進化する猫 🐈

猫も進化する‥それだけのことなんですニャ~ン😹

莢(さや)の願いは

前回の記事「舟 or 莢」で触れた莢(さや)に想うところをココでは書きます。この切っ掛けを作ってくれたのは現在放映中のnhk連ドラ「スカーレット」なんですけどね。今朝の番組をご覧になったとして⋯ヒロイン喜美子に対する夫・八郎の言動をあなたはどう思われますか?「女性陶芸家なんてダメだ」という社会の風潮を気にしないで陶芸の道を一直線に歩もうとする喜美子。そして「喜美子が傷つくだけだからやめろ」という八郎。このような番組をnhkが作る時代が訪れたのですね。私はnhk喝采を贈りたくなりました。

喜美子を護りたい⋯その想いは八郎だけでなく喜美子自身も持ってるし、喜美子の母親も妹も小学生の息子も持っている。それで喜美子を護るためにどうあるべきだろうか?喜美子の周りに悪人はいないのです。誰もが喜美子を傷つけたくない。あなたのお考えは如何だろう?「そんなこと、私には分らんわ」で済ます人は伝統に人生を委ねる生きかたをしている。その結果が好ければ「私は大したもんだ」と「佳かりけるあなた自身」を世間に自慢することもできるでしょう。そんな素直なあなたもOKだと私は思うのです。

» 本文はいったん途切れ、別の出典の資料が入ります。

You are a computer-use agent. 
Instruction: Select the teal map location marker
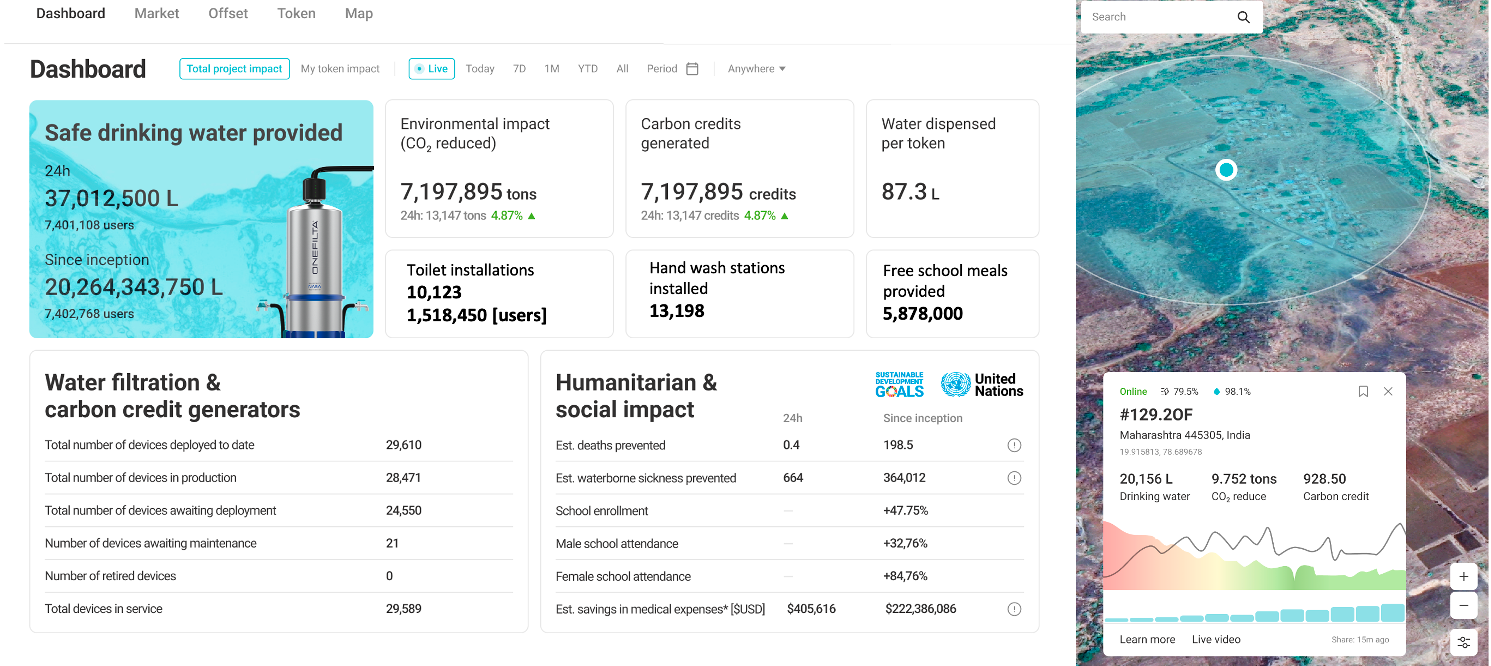click(x=1226, y=170)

大切な存在を莢(さや)に包んで護ってあげたい。その意識は大昔から私たちに受け継がれてきた伝統文化のようです。いっぽう、喜美子の想いはいつも否定されてきて、太宰治の時代も否定されていたし、10年前にも否定する人の数が圧倒的だった。今は如何でしょうか?そんなことを想うゆえに私は拍手喝采を贈りながら「してやったり!」の愉快な気持ちに浸れているのだと思う。太宰治は太田静子に八郎と同じ趣旨の台詞を述べているし、その太宰の弱気の心は「人間失格」に顕われている。結局・太宰も伝統に従った人物でした。

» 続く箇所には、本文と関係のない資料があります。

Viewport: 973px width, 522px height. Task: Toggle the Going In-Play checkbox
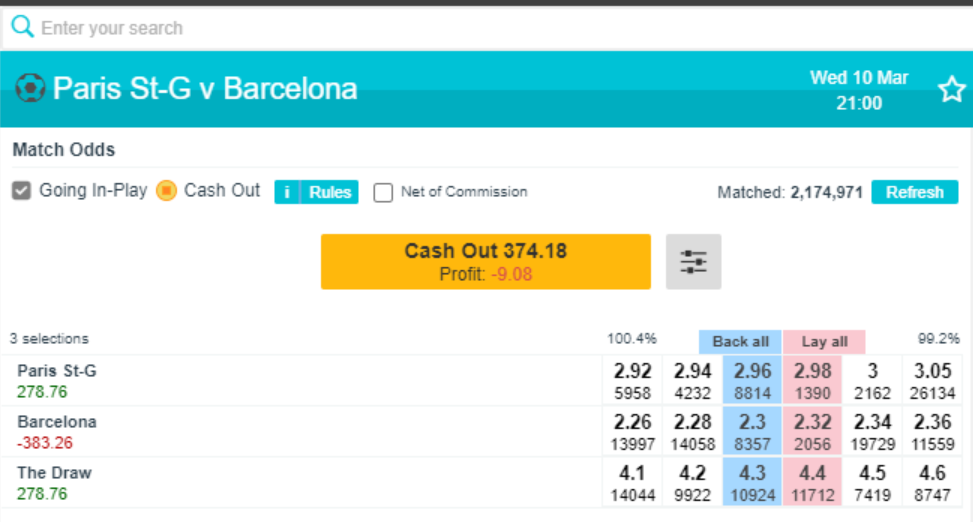pos(22,191)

勿論、伝統に従わざるを得ない時代性を私は否定しない。伝統に則って生きた太宰はそんな己に満足できたか⋯満足できていたなら「人間失格」の弱気発言はなかったのでないかな。己の一生を詰らない詰らないと想いながら生きるために産まれた訳でもないだろうに、「今日も頑張ったよ」と朗らかに笑いながら過ごせば愉快な人生だろうに、どちらを選るかは太宰治の権限・選択肢。旨くいったときは「俺って恰好いい」ってヨガレルし、嫁さんの前で清清しい本音を見せられなければ、それもやっぱり太宰が負うべき責任に違いない。

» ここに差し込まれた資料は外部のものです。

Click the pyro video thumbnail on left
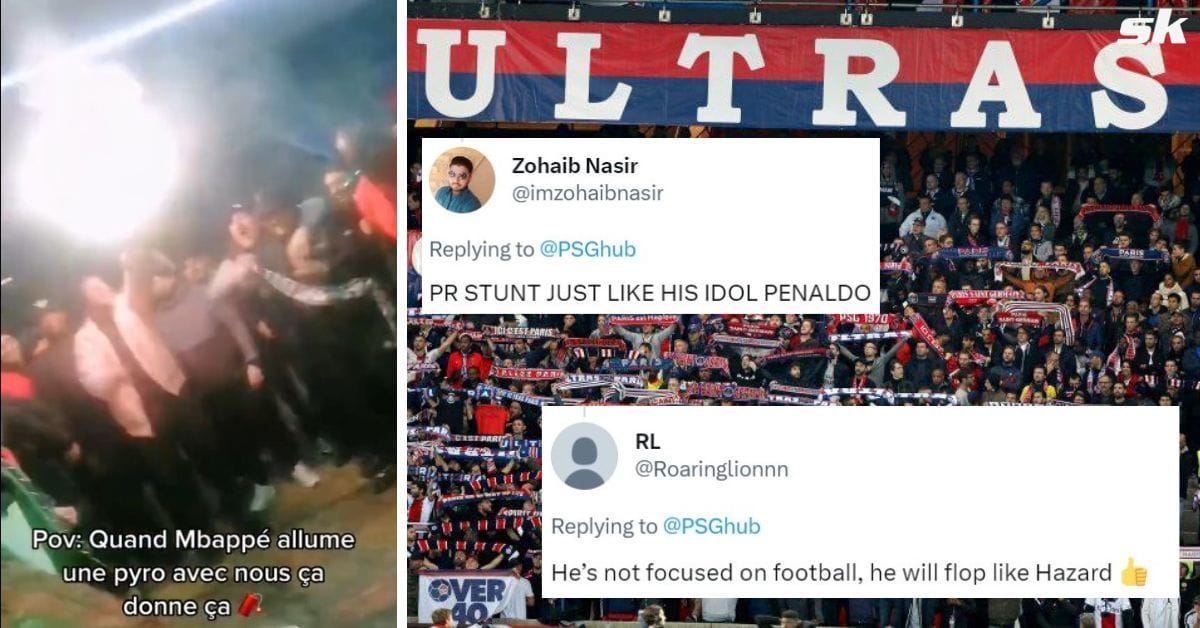The image size is (1200, 628). pos(198,314)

太宰治は太田静子に告げる。「キミでは売れないよ」「私の名前で出すから、キミの名前は伏せておくんだよ」と⋯その結果として「斜陽」が大ヒットした厳然たる事実がある。「喜美子では売れないよ」という八郎の言葉に偽りはない。喜美子の名前を伏せて八郎の名前で世に出せば売れる⋯そういう作品を作ってみせる。喜美子はそう考えた。太田静子は自分の名前に拘らなかった。愛する太宰の名前で売れたらいいと思った。喜美子も太田静子もどちらも作品を世に問いたかった。八郎と太宰治のキャラクターにはズレを見る私なのです。